**EXERCISE DESCRIPTION**
Rewrite the data below as a numbered list with one item per line, skipping any blank lines and omitting the pictures.

**SUPPLIED MATERIAL**
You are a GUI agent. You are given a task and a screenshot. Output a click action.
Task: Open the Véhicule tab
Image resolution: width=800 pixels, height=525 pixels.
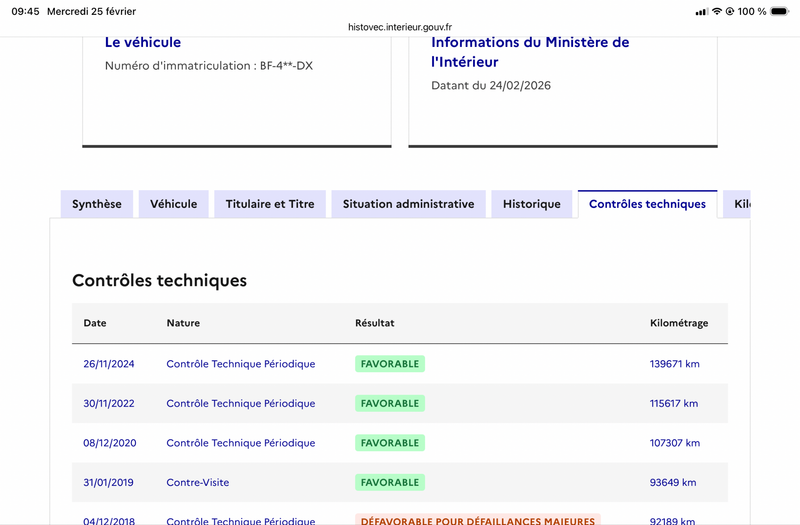coord(174,204)
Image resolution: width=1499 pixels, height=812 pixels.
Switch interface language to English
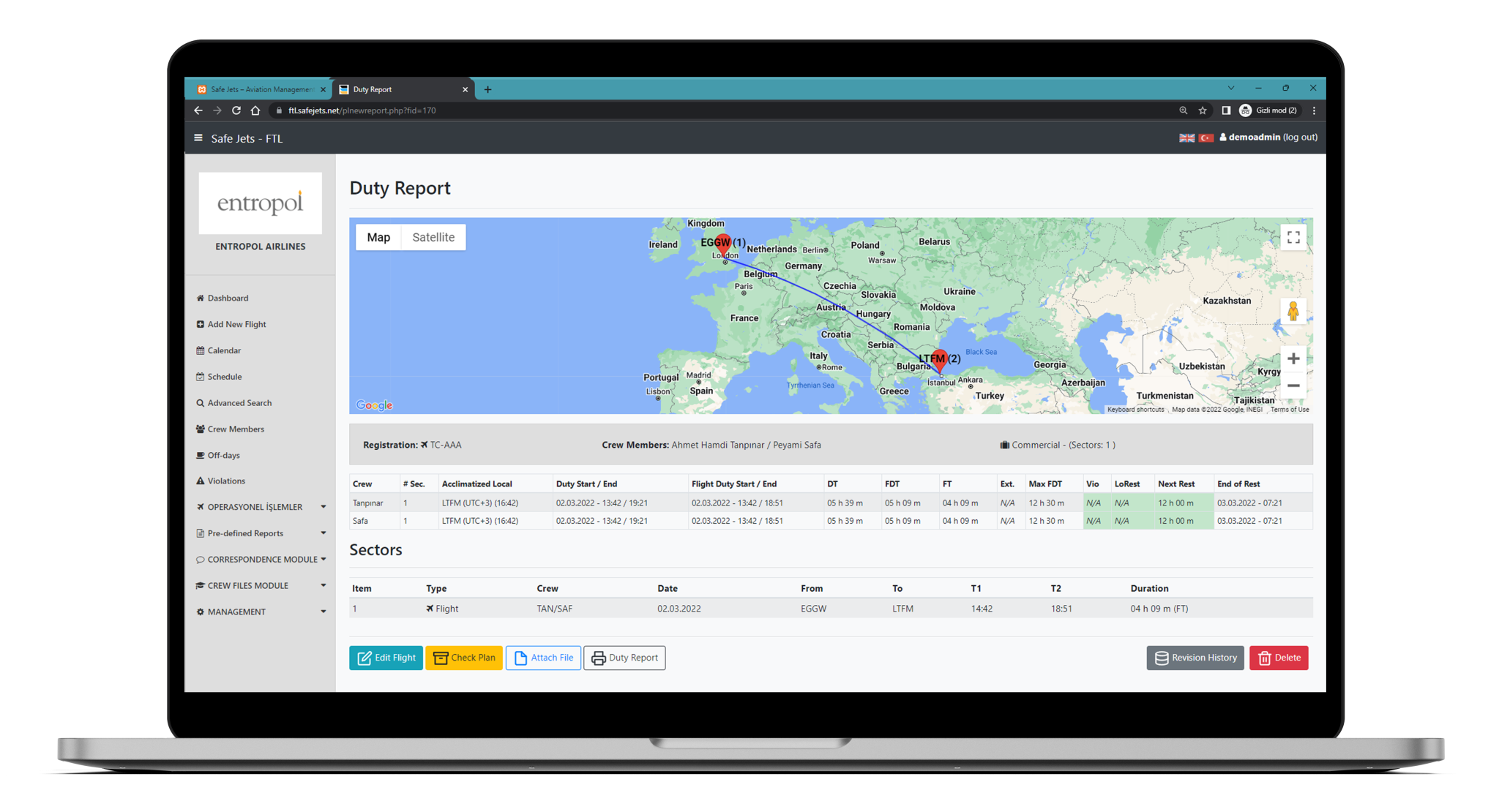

**FINAL RESULT**
1. You are a GUI agent. You are given a task and a screenshot. Output a click action.
2. Task: Open the Véhicule tab
3. Image resolution: width=800 pixels, height=525 pixels.
4. coord(174,204)
5. Image resolution: width=1499 pixels, height=812 pixels.
6. Switch interface language to English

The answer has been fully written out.